Erscheint im Dezember 2015.

om197
ISBN 978-3-937788-40-1
458 Seiten, frz. Broschur, mit zahlreichen Abbildungen (teils farbig) und Notenbsp.
inkl. MwSt. zzgl. Versandkosten 35,00 EUR

Die Musikgeschichte ist gewiß nicht arm an Beispielen dafür, daß ein Komponist, von den Zeitgenossen hochgeschätzt, nach seinem Tod fast gänzlich in Vergessenheit gerät. Nur selten aber ist dieses Mißverhältnis so kraß wie im Falle von Johann Adolf Hasse (Bergedorf 1699 – Venedig 1783), um die Mitte des 18. Jahrhunderts unumstrittener Meister der internationalen Opernszene, mehr als sechs Jahrzehnte lang auf jedem Gebiet seiner Kunst aktiv und heute zu einem nichtssagenden Eintrag in Fachlexika geworden, losgelöst von der klanglichen Erfahrung, die zu ihm gehört, denn von der Opernbühne und von den Konzertplakaten ist Hasse praktisch verschwunden. Ein Vergessen, das nicht leicht zu erklären ist: Anders als Bach hat Hasse nicht im eng umgrenzten Kreis einer lokalen Institution gewirkt, die es seiner Begabung erschwert hätte, an eine größere Öffentlichkeit zu dringen. Im Gegenteil – Hasse genoß seit 1730 europaweit ein Prestige, das über zwei Generationen hinweg ungebrochen blieb. Sein ganzes Leben lang bemühte er sich erfolgreich darum, ein Netz von Beziehungen zu den berühmtesten europäischen Höfen zu knüpfen (Dresden, Wien, Neapel, Berlin, Bayreuth, München, Paris), indem er sich die dynastischen Verbindungen zunutze machte und das ungeteilte Wohlwollen einiger der wichtigsten Protagonisten der Geschichte des 18. Jahrhunderts errang (Maria Theresia von Österreich und Friedrich II. von Preußen, untereinander erbitterte Feinde). Zugleich bewahrte sich Hasse einen dauerhaften Kontakt zum Kreis der kommerziell betriebenen italienischen Opernhäuser und zu einer der bedeutendsten Institutionen auf dem Gebiet der Kirchenmusik, dem venezianischen Ospedale degli Incurabili. Als der englische Musikforscher Charles Burney den Komponisten ein Jahr nach dem Ende seiner Opernkarriere 1772 in Wien besuchte, konnte er die Beschreibung dieser Begegnung kaum mit treffenderen Worten einleiten:

Das Verdienst des Herrn Hasse ist schon so lange und so allgemein unter den Kennern der Musik bestimmt, daß ich noch mit keinem einzigen Tonkünstler über die Sache gesprochen habe, der nicht zugegeben, daß er von allen itzlebenden Komponisten, der natürlichste, eleganteste und einsichtsvollste sey und dabey am meisten geschrieben habe.

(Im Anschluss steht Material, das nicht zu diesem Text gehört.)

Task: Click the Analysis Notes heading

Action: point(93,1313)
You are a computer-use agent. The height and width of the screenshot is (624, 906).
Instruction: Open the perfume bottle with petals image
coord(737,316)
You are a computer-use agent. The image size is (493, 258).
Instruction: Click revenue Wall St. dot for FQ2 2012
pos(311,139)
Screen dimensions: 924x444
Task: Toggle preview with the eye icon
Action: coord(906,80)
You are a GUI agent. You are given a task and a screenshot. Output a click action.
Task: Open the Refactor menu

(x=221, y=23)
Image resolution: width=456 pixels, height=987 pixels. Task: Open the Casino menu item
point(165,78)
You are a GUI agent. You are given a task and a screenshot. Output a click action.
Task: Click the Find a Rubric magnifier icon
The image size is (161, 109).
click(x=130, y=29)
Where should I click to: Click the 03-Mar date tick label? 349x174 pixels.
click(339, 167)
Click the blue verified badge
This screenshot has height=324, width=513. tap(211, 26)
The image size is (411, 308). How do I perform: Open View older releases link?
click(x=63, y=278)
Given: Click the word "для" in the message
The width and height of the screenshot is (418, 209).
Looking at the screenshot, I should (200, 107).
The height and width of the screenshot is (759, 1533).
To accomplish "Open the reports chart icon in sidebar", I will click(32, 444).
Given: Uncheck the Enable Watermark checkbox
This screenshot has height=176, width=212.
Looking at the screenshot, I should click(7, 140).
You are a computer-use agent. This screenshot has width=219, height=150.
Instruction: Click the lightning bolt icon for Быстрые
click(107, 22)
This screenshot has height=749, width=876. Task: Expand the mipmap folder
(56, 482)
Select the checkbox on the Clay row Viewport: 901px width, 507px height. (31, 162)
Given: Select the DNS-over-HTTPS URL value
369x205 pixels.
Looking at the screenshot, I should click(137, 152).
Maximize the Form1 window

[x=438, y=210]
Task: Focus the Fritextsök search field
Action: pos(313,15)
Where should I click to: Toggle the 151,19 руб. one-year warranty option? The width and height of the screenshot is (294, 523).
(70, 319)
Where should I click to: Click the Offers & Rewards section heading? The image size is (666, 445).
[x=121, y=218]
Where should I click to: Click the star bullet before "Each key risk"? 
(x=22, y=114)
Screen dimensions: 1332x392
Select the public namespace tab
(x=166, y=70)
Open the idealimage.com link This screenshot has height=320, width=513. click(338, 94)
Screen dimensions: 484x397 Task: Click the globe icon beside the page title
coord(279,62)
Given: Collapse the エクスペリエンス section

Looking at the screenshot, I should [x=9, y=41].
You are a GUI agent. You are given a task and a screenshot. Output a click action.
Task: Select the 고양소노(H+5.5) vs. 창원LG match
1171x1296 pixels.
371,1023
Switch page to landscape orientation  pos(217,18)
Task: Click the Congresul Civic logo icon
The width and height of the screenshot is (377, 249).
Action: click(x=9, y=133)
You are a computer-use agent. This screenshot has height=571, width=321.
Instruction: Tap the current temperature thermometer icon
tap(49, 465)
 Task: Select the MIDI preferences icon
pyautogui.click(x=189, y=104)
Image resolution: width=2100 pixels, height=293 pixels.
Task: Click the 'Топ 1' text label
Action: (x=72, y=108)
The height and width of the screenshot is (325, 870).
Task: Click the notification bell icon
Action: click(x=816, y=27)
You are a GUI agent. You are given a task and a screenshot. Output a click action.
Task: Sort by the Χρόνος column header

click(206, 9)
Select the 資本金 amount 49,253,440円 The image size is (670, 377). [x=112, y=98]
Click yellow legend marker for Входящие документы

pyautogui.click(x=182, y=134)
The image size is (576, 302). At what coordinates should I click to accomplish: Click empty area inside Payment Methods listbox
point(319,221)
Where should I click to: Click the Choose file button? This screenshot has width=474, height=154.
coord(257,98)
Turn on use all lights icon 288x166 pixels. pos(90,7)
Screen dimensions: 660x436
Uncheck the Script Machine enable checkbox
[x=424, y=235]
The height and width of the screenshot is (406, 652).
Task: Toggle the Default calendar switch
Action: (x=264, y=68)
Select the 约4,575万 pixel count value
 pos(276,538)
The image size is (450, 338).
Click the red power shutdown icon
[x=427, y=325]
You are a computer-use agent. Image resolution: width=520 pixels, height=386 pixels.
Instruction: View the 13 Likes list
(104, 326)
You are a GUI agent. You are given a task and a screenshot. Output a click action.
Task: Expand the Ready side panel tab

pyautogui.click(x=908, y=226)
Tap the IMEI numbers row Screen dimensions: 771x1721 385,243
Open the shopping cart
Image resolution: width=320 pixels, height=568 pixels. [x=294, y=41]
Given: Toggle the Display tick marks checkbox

Nichtsdestoweniger kam sogar auf den Brettern seines eigenen Theaters, der Dresdner Hofoper, in den dreiundfünfzig Jahren vom Abschied Hasses bis zum Beginn der Tätigkeit Carl Maria von Webers unter 301 Werken keine einzige Hasse-Oper zur Aufführung. Auch das Schicksal Vivaldis, einer anderen Berühmtheit, die lange in den Abstellkammern der Geschichte vergessen blieb, läßt sich nicht als Parallelfall betrachten, weil der Venezianer immerhin durch einen umfangreichen und nachhaltigen Prozeß der Wiederentdeckung und kritischen Neubewertung entschädigt wurde – mit der Folge, daß sein Name und sein Werk seit der zweiten Hälfte des
20. Jahrhunderts auch einem größeren Publikum präsent sind.
    Selbst im Jahrhundert der zahllosen Wiederentdeckungen kam es nicht zur Renaissance eines wahrhaft großen Komponisten, wie Hasse es war. Einer der Gründe dafür liegt in der gängigen Deutung des musikhistorischen Zeitabschnitts, dessen Protagonist der „Sassone“ war. Die Musikgeschichtsschreibung, deren Ansatz sich in vieler Hinsicht der deutschen Geistesgeschichte des späten 19. Jahrhunderts verdankt, hat den Zeitabschnitt zwischen dem sogenannten Barock und der Wiener Klassik – zwischen Bach und Händel auf der einen, Haydn, Mozart und Beethoven auf der anderen Seite – als den Übergang von einer illustren, nunmehr überwundenen Vergangenheit zu einer glänzenden, noch nicht erreichten Zukunft gedeutet. Eine solche teleologische Sichtweise führt zwangsläufig dazu, dass alles, was in dieser Zwischenepoche entstand (nicht mehr barock und noch nicht klassisch), in den Geruch der Unvollkommenheit gerät. Diese Abwertung schlägt sich nicht zuletzt in der unsicheren Terminologie nieder, mit der versucht wird zu beschreiben, was hier geschieht: „Rokoko“, „galanter“, „vorklassischer“ oder „empfindsamer Stil“. Andererseits besteht inzwischen Einigkeit darüber, daß sich in den dreißiger Jahren des 18. Jahrhunderts ein neuer Stil entwickelte, mit dem eine grundlegende Umgestaltung der kompositorischen Sprache verbunden war. Zentrale Elemente dieses neuen Stils sind die Vorherrschaft der Homophonie über den Kontrapunkt, eine gleichmäßige Gestaltung der Phrasen, ein natürlicherer Fluß der Melodie, eine gewisse Neigung zu symmetrischen Perioden und der verlangsamte harmonische Rhythmus. Diese Chiffre prägt die Kompositionen, die im Zeitraum von etwa 1720 bis 1780 in Europa entstanden – sechzig Jahre, die sich schwerlich als bloße Übergangszeit, als brüchige Nahtstelle zwischen zwei klar definierten Epochen deuten lassen.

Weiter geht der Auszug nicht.